Escambia County Sheriff’s Major Andrew Hobbs said Monell arrived home at around 6 a.m. on Wednesday, April 10, and went inside, leaving her 2-year-old daughter Joy Monell in the car.

“She got home and went inside to sleep. She forgot her kid was left in the car,” Hobbs said, according to the Pensacola News Journal. “The poor child had to sit in the car for over eight hours in the heat.”

Monell didn’t wake up until around 4 p.m. By then, the little girl was already dead, Hobbs said.

When police arrived, they reportedly found Monell hysterically sobbing on her living room floor.

Investigators found bags of suspected crystal meth, Xanax, and 20 grams of marijuana in Monell’s apartment, according to WESH.

Assistant State Attorney John Molchan spoke about the dangers of a child being left in a hot car.
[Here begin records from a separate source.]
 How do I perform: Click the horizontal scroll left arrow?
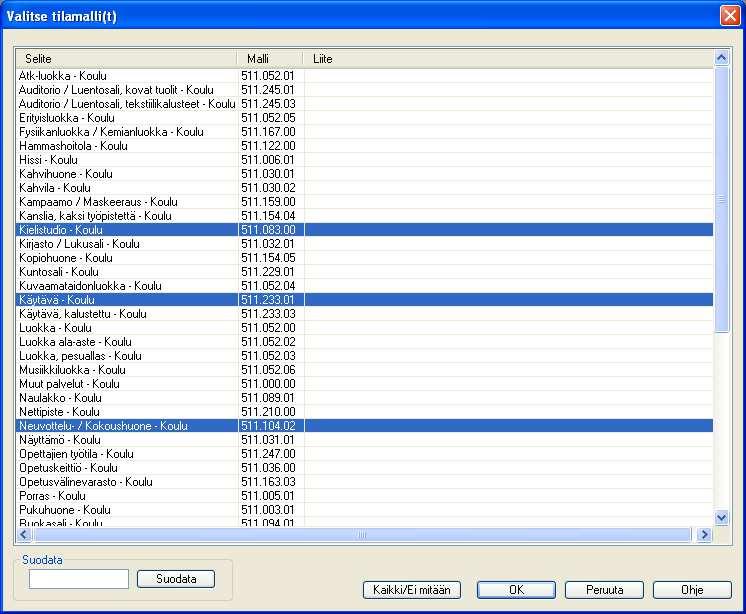coord(23,535)
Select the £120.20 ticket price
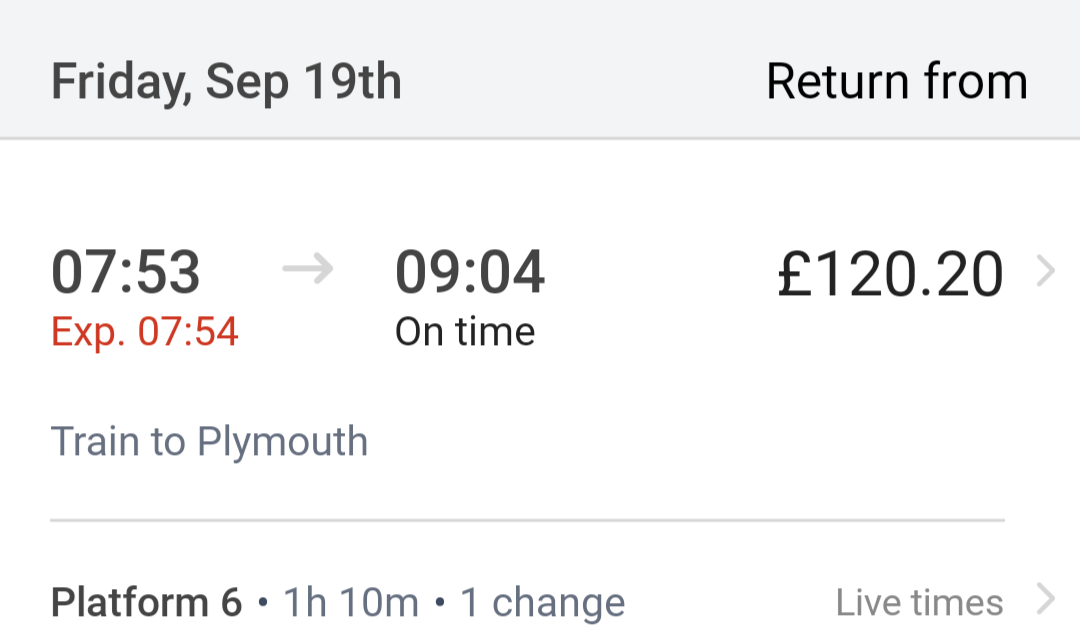 (x=890, y=274)
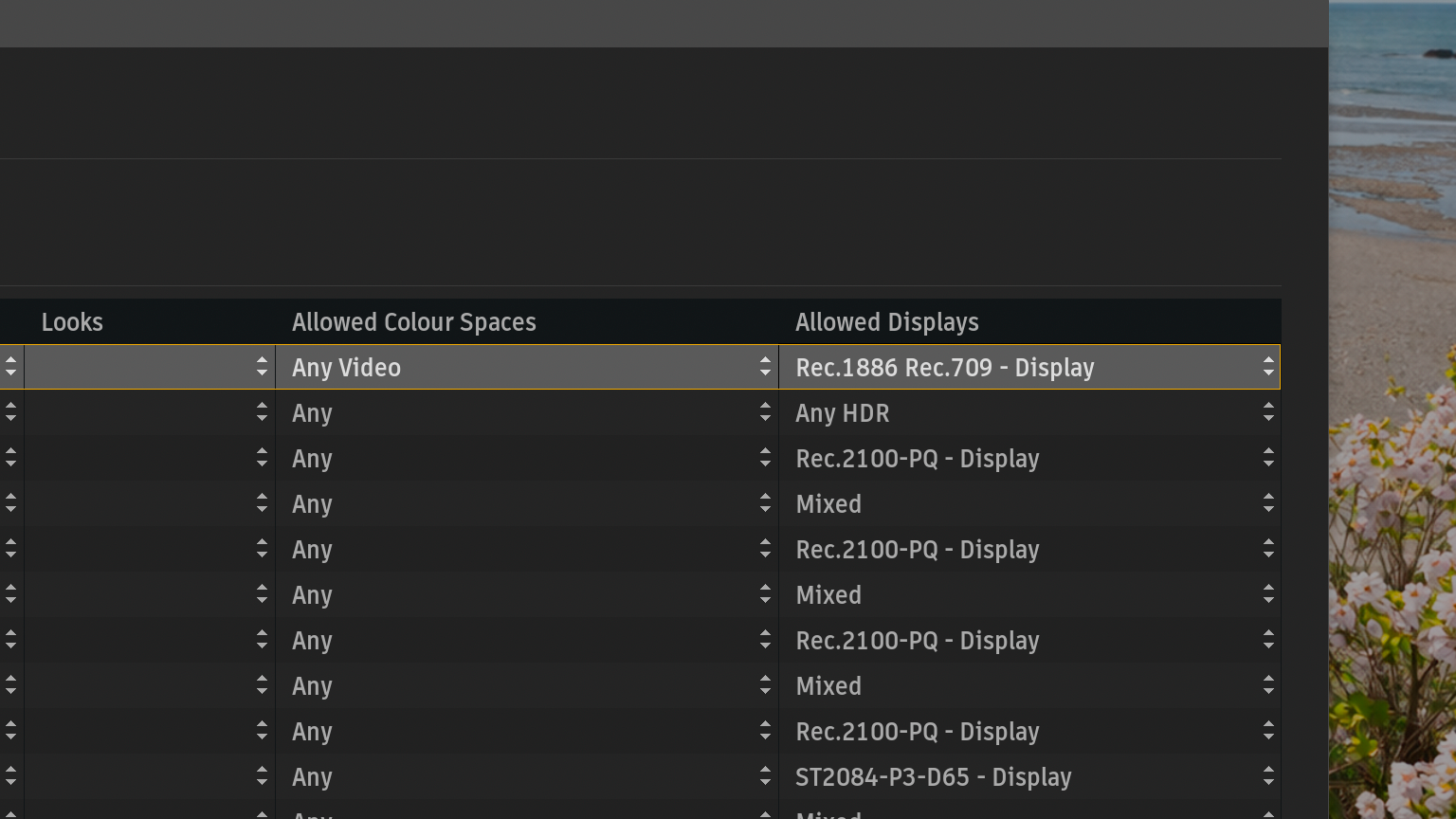Click arrows icon at right of "Any HDR"

coord(1268,413)
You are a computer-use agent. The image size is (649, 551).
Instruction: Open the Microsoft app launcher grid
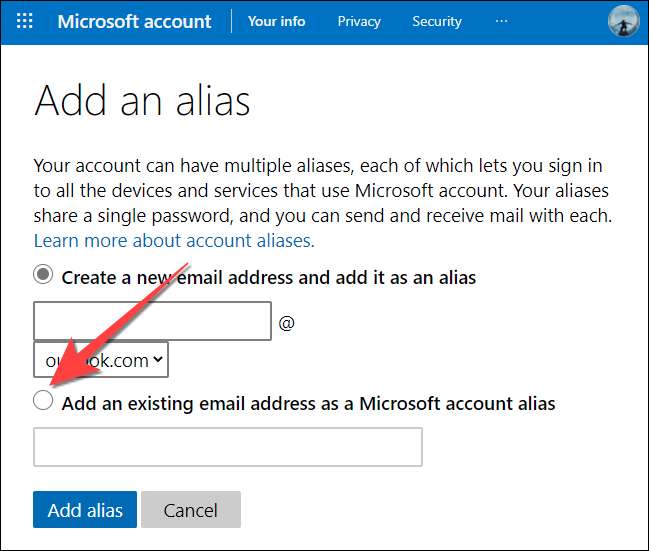(25, 21)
“It’s not 100 degrees out here. But if it’s even close to 80, it’s still dangerous. Think about your car and your own experience. It doesn’t take long for temperatures to rise,” he said, according to the Pensacola News Journal.

The National Oceanic and Atmospheric Administration recorded a heat index of 82 degrees in Pensacola on Wednesday, according to The Associated Press.

Sherry Ross, a neighbor, told WEAR she couldn’t imagine how Monell must feel, reported WESH.

“It’s very, very tragic. I had a hard time when I heard about it. That poor baby isn’t going to go to school or go to her prom or get married. She’s gone,” Ross said. “Whether it was negligence or just overwhelmed or drug-related. That mom’s going to have to live her life knowing, ‘My baby’s not going to grow up.'”

Monell was booked into the Escambia County Jail without bond.

A lawyer wasn’t listed for Monell.

SAD UPDATE: The temperature in a hot car that a Florida toddler died in yesterday may have reached 130 degrees. The little girl's mother has been arrested. NEW INFO > wfla.com/1920604720

Posted by WFLA News Channel 8 on Friday, April 12, 2019

Children in Hot Cars

On average per year, according to advocacy website Kids and Cars, “Thirty-seven children die from heat-related deaths after being trapped inside vehicles. Even the best of parents or caregivers can unknowingly leave a sleeping baby in a car; and the end result can be injury or even death.”

In 2016, 39 children across the United States died because they were left inside a hot car, according to the website No Heat Stroke. In 2017, 5 children died.

In a 19-year-period, when about 700 children died of heatstroke inside cars, 54 percent of caretakers said they “forgot” that the child was there.

“It doesn’t have to be a blazing hot day for these to happen,” according to Jan Null, a San Jose State professor and former meteorologist with the National Weather Service. Null told the San Jose Mercury News. “They can happen anywhere, and happen to anyone.”

Null told SFGate that the temperatures inside vehicles heat up rapidly, with the air rising about 19 degrees over whatever the outside temperature is in the first 10 minutes and rising another 10 degrees in the next 10 minutes.

Additionally, Null said the bodies of small children heat up three to five times faster compared to adults. “So, while you and I could be in a car that’s, say, 109 degrees, an infant or small child would be to the point of entering heat stroke,” he said.

NTD reporter Zachary Stieber contributed to this article.